I don't think that I heard it from them, I actually don't know but I always had this reasoning that stuff in lakes and are bad .


----------



## metricliman (Sep 3, 2012)

If stuff in lakes are bad, then how do fish live in them?


----------



## jeff12 (Oct 21, 2011)

I found some rocks at my hardware store, their river rocks but there pretty heavy. Will it weight less underwater?


----------



## DJRansome (Oct 29, 2005)

Your tank can hold any amount of weight...even if you fill the tank completely with rocks and stand on top. Don't worry about the weight for the glass.


----------



## badspellar (Oct 14, 2009)

Although tanks can hold the weight, it's good to be careful loading them it. Placing rocks vs tossing them in.


----------



## jeff12 (Oct 21, 2011)

And about cleaning them. Should I bleach them? I dont want to risk getting bleach into the tank. Or a boil would be fine?


----------



## B.Roberson (Nov 6, 2011)

If stuff in lakes are bad, then how do fish live in them? metricliman said as stated above..........
i like his theory, i got mine from a river and local landscape supply that was sitting out in the weather for who know how long.
a strong rinse and scrub and rinse again and in the tank they went.


----------



## DJRansome (Oct 29, 2005)

I guess it depends on whether the lake is polluted. Africans come from pristine lakes and we like to think the hobbyists who have been keeping them or raising their fry since capture are doing the same.


----------



## nodima (Oct 3, 2002)

jeff12 said:


> And about cleaning them. Should I bleach them? I dont want to risk getting bleach into the tank. Or a boil would be fine?

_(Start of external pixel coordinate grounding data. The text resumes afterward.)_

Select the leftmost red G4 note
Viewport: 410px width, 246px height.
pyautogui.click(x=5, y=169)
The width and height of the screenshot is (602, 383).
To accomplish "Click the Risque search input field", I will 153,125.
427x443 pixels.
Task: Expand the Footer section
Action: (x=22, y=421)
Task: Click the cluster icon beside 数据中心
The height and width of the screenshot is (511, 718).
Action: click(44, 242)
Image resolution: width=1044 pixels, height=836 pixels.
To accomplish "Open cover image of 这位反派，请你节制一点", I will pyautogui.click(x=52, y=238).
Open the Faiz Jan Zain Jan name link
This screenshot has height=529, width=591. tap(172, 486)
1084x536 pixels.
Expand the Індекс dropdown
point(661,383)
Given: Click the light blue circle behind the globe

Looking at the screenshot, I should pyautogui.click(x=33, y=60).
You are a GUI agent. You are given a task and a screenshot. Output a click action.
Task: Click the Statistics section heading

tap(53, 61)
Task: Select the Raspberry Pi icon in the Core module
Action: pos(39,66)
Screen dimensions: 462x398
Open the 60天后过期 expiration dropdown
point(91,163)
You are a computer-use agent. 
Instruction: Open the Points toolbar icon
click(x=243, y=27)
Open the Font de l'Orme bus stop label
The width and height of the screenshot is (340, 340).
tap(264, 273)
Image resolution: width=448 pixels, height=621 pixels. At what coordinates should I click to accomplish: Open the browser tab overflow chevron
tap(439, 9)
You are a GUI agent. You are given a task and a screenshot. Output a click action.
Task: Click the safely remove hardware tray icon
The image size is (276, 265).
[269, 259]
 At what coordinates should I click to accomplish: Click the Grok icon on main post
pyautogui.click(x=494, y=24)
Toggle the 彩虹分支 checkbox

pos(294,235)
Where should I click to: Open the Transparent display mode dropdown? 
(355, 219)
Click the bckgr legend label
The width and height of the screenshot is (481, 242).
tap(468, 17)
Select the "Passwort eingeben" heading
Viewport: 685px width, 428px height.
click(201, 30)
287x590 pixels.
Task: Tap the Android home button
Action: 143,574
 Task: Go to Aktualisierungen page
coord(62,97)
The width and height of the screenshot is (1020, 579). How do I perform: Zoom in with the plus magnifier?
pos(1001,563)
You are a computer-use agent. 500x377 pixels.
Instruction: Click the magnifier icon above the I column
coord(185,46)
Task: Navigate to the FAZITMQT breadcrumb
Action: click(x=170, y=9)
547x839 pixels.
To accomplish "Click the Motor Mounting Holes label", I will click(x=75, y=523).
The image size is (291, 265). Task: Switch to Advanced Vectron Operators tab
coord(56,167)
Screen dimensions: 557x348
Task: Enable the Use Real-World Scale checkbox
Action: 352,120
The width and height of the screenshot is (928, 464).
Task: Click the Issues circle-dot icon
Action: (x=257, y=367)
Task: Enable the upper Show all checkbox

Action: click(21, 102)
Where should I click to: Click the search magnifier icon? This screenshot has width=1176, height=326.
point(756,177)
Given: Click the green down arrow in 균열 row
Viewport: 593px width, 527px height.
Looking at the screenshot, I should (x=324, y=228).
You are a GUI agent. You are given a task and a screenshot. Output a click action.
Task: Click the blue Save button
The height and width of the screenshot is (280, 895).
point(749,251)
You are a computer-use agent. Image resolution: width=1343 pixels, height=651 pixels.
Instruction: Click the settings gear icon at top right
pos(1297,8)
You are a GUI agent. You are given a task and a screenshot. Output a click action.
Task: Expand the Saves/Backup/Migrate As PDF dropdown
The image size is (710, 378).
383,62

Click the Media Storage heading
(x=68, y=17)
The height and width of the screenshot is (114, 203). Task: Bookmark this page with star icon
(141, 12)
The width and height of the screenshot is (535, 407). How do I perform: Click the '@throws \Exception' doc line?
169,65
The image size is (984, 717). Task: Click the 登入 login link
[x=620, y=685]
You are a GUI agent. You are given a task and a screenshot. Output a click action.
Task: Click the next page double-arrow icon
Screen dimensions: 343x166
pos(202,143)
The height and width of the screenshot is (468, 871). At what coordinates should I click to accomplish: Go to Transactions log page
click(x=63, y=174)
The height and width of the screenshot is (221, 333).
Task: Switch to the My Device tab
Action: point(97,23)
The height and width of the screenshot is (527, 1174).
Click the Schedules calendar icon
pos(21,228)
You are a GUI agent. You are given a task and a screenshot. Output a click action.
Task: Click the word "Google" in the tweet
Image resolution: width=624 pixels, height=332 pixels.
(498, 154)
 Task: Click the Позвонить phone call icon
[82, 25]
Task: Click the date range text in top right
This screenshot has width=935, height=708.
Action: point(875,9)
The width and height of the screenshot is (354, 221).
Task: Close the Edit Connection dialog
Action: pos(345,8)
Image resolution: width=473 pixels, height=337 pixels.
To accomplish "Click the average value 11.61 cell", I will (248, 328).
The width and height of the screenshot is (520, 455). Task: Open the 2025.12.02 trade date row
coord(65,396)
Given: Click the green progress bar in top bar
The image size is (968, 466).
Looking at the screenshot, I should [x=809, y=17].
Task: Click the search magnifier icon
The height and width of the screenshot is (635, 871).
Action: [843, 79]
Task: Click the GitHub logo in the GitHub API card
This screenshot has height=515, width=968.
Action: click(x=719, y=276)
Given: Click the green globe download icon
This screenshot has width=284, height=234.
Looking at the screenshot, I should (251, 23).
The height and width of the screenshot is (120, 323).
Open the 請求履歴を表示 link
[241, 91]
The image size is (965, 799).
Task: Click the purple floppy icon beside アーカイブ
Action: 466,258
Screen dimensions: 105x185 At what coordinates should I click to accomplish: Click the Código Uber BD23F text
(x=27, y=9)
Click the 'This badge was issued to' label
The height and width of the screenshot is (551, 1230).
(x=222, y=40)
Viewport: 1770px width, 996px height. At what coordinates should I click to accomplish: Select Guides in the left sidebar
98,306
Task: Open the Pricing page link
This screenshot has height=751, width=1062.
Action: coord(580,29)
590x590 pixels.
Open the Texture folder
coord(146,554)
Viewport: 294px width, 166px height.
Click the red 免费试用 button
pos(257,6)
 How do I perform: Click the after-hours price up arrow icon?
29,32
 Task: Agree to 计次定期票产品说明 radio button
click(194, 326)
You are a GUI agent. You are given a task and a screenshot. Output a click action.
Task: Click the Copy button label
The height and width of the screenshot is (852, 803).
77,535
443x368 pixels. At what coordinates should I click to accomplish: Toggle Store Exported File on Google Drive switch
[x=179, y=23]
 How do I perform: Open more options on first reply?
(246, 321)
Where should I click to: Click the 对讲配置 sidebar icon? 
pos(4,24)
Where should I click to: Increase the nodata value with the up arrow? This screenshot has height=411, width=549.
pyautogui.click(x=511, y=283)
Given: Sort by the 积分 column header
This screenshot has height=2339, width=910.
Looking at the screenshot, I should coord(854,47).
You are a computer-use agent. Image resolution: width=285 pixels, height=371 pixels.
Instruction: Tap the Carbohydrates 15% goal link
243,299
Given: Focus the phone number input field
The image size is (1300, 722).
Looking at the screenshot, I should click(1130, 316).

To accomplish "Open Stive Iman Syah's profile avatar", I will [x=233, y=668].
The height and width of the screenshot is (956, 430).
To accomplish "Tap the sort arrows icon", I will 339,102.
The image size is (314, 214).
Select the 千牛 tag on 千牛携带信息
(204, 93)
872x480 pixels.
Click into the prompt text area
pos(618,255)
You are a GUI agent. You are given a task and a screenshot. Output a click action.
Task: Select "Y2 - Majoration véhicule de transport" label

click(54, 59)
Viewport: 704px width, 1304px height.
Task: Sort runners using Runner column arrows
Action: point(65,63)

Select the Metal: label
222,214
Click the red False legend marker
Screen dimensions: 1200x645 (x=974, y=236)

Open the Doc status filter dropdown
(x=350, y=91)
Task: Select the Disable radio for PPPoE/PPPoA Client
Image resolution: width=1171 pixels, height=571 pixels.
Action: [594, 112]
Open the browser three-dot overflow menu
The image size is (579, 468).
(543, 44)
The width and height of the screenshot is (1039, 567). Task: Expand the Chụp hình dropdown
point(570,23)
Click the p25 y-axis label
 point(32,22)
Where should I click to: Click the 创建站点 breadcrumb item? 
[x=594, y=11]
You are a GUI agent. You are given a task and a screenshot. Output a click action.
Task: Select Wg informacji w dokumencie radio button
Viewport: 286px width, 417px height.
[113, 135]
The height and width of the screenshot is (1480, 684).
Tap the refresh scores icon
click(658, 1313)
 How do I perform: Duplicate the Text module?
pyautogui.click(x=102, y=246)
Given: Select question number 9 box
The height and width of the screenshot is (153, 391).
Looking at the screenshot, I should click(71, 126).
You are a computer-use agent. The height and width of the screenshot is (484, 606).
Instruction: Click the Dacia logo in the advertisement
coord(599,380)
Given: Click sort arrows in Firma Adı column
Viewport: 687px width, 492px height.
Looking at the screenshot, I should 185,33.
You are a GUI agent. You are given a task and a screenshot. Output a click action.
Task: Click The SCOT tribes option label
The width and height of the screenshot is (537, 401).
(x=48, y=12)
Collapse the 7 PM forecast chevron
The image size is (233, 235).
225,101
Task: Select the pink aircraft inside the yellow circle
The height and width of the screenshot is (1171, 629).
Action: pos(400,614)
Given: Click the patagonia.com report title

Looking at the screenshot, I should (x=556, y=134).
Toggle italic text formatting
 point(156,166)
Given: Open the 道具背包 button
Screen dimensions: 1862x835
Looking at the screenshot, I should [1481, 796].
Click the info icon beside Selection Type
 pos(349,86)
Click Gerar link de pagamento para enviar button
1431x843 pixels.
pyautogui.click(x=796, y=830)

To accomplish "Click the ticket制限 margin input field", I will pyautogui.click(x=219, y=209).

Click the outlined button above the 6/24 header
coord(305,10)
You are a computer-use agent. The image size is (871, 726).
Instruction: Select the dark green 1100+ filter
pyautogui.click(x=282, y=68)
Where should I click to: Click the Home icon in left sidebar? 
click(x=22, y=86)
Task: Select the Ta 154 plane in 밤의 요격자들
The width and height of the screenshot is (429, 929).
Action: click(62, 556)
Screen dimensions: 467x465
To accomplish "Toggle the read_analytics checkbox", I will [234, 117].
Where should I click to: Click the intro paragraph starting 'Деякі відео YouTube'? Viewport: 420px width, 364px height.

Using a ratio of 20 parts water to 1 part bleach is plenty, just don't use scented bleach. Simply rinse really well a couple of times, then a quick soak in water with a double dose of your favorite dechlor agent will take care of any residual chlorine.

The reason I do this is to avoid bringing in any foreign objects such as snail eggs or other critters with my rocks.


----------



## DJRansome (Oct 29, 2005)

Yes the advantage of using bleach is you always have dechlor.


----------



## Hock (Mar 23, 2012)

Theres a landscaping place not far from me that got some natural holey rock that was like $1.25 a lb. It wasnt pristine or anything, but looked like coral and once cleaned up looked pretty great imo.


----------



## jeff12 (Oct 21, 2011)

My LFS sells rocks for $1.50 a pound and that depends on the rock. I thought that was expensive so I went to hardware store.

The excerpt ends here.